Since the model already knows so much about recognizing pictures, we want to be very subtle when we fine-tune it. The last layers use all the features from before to recognize dogs, cats, frogs, or buildings, vehicles and other things. Those can change a bit more since we don’t really need all those categories. The earlier one that are the base of the network don’t need to change very much, though (and in fact if you let them frozen with unfree_to(-2) you will get almost the same results).

It doesn’t impact your training time since you are not training a model from scratch, you’re just making it learn to adapt to your particular problem when it has learnt something more general.

aakarshg · June 7, 2018, 7:38am

What I have understood is that the earlier layers need very less fine tuning and the subsequent layers need more fine tuning.
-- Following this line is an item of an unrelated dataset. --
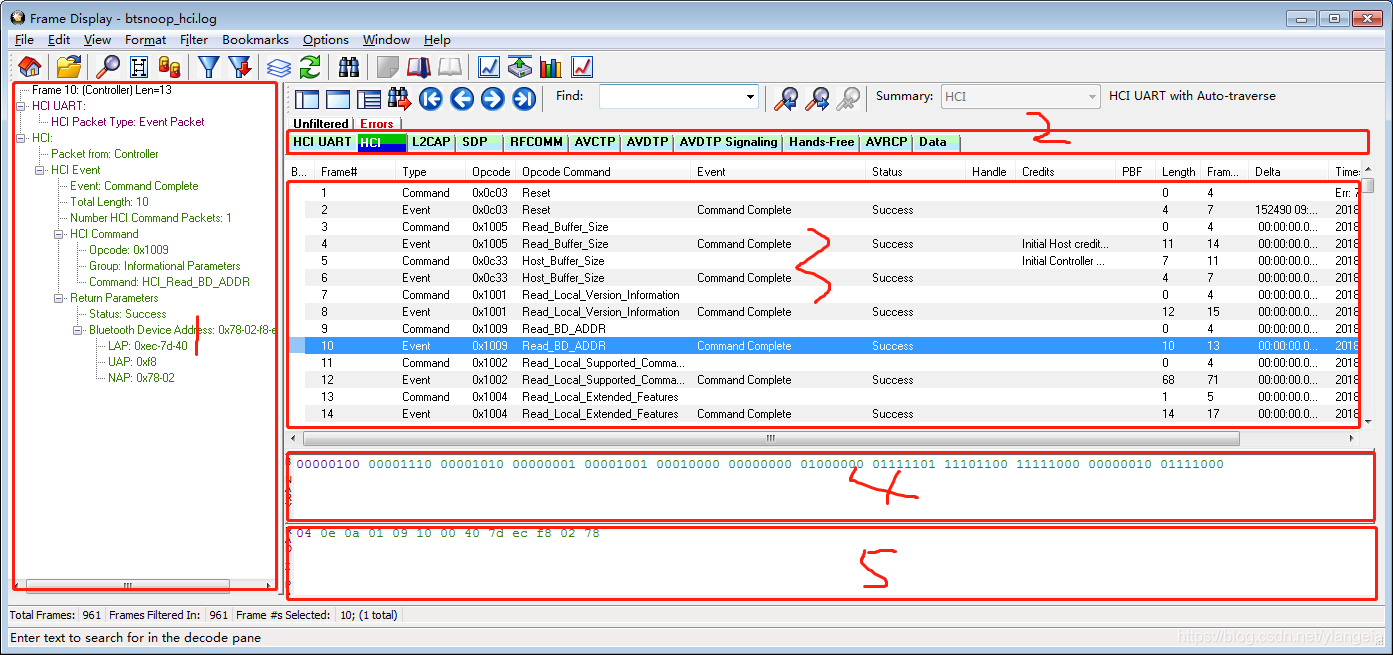1393x655 pixels.
Task: Refresh the frame display
Action: point(309,67)
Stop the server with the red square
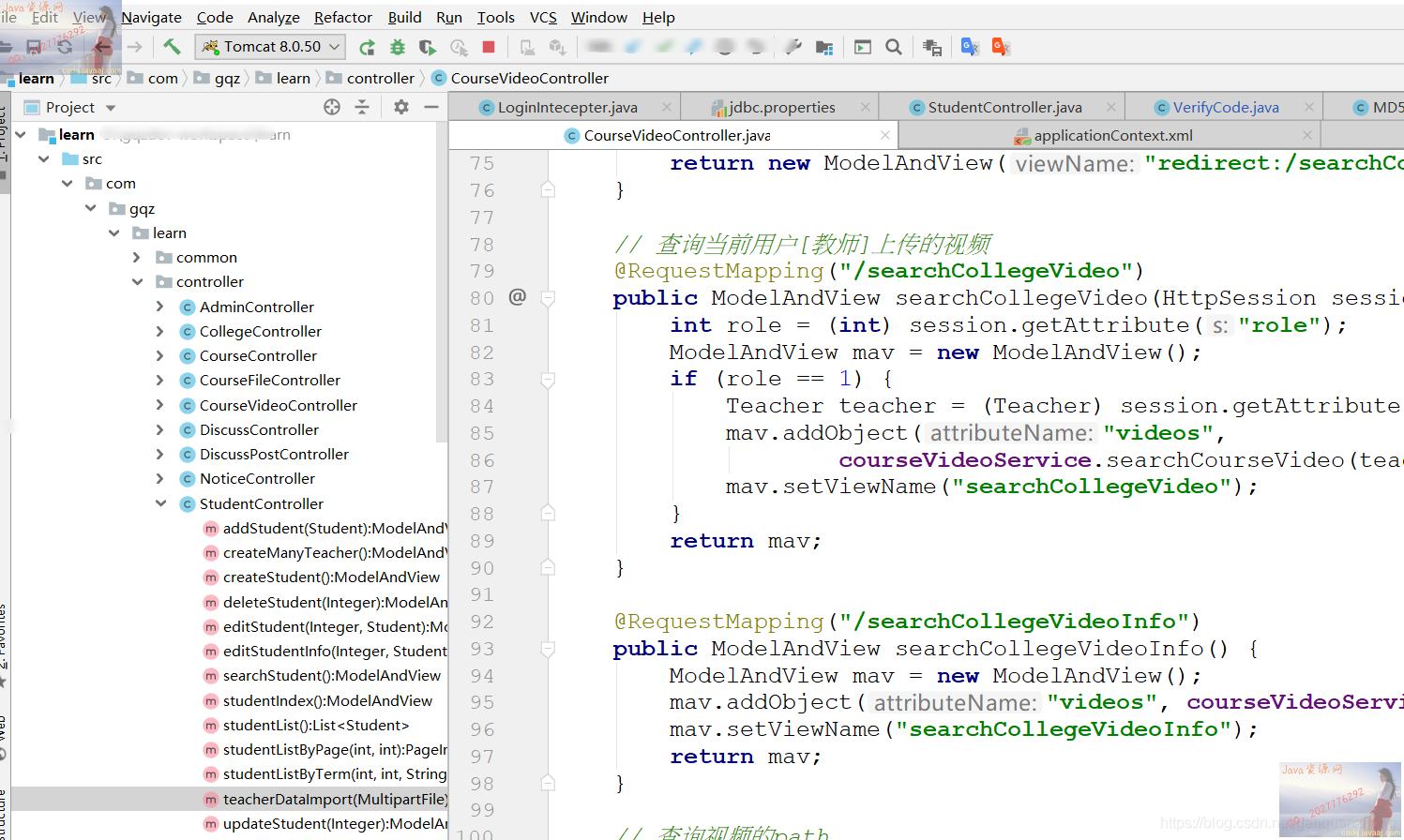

This would mean that less time should be invested in tuning the first few layers as compared to the last layers or the subsequet layers. This, in turn should imply that the learning rate for the first few layers must be greater than that of the subsequent layers.
But this is opposite to what is taught in the lecture.
It would be really helpful if someone could correct me wherever I’m wrong.

arjanhada · December 16, 2018, 4:34pm

If I am implementing a Resnet152 what exactly will be first few and middle layers? Also, if we were to implement this in PyTorch how would we do it?

JustMeSam · December 17, 2018, 3:29pm

The earlier, more basic levels need to be less finetuned.

However, at the video, their learning rate is smaller than the learning rate of the more advanced levels ( that are specific to our current model).

I would think that setting a small learning-rate means better fine-tuning, however the opposite seems to be true. Why is this the case?